Белые тоже были на самом деле не белыми, а пестрыми. Родные кубанцы и терцы в черкесках с башлыками; высокомерные корниловцы с черепами на рукавах, все подтянутые и начищенные, как на парад; разномастные дроздовцы, алексеевцы, марковцы, апшеронцы с лакированными красными полосками на голенищах. Еще какие-то, со знаком меча в терновом венце на нагрудных нашивках. И согласия между ними не наблюдалось. То и дело вспыхивали стычки. Горько и жалко было смотреть на всех этих храбрых, но растерянных мужчин.
На базарной площади вывесили огромную доску Освага. На ней трепетали на ветру маленькие трехцветные флажки, устремленные на Москву. Освободительная армия напыщенно называлась «победоносной». Но этот щит, как и наведенный белыми наспех порядок, скорее напоминал театральную декорацию или отражение в воде настоящей жизни, но не ее саму.
В нашей бывшей гимназии тоже на скорую руку организовали педагогический институт. Я пришла подавать документы, чтобы доучиться, и ужаснулась!
Гимназия наша была не абы какая, а Ольгинская, названная в честь Ольги Федоровны – жены великого князя, наместника Кавказа. Княгиня сама ее открывала, а еще раньше она первый мост нам привезла из Англии и школу-пансион для осетинских девочек обустроила.
До революции у дверей гимназии стоял швейцар, теперь у входа никого не было, двери – настежь. Как войдешь, направо была приличная раздевалка, отделанная дубовыми панелями. Каждое пальто висело на вешалке с плечиками. Осанистый гардеробщик чинно принимал номерок и уважительно подавал пальто даже самым маленьким гимназисткам. Большевики раздевалку уничтожили вместе с буржуазным классом, ее породившим, а белым восстановить ее было уже не под силу.

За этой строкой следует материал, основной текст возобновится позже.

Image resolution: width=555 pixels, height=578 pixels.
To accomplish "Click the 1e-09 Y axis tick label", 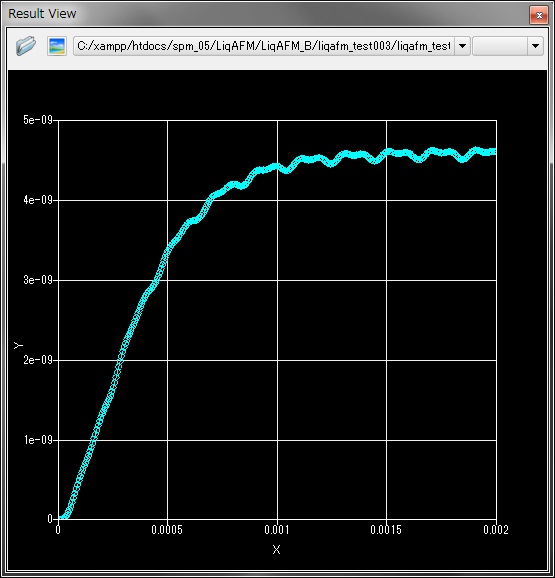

Теперь здесь воняло застарелой уборной, стены были заляпаны пятнами и непристойными надписями и рисунками, пол до того истоптан и заплеван шелухой от семечек, что даже не видно, что он родился паркетным. По перилам лестницы съезжали пацаны, девчата бежали следом, взъерошенные и с папиросами в накрашенных зубах, так как помада быстро сползала с губ на бумажный прикус.
Я когда-то сама втихомолку от мамы покуривала с Ириной, но это было тайное лакомство, а не вульгарная обыденность. Все толкались, орали. Мне стало так не по себе, что я ушла, даже не поднявшись в канцелярию. Мне только исполнилось восемнадцать, неужели это уже не мой мир?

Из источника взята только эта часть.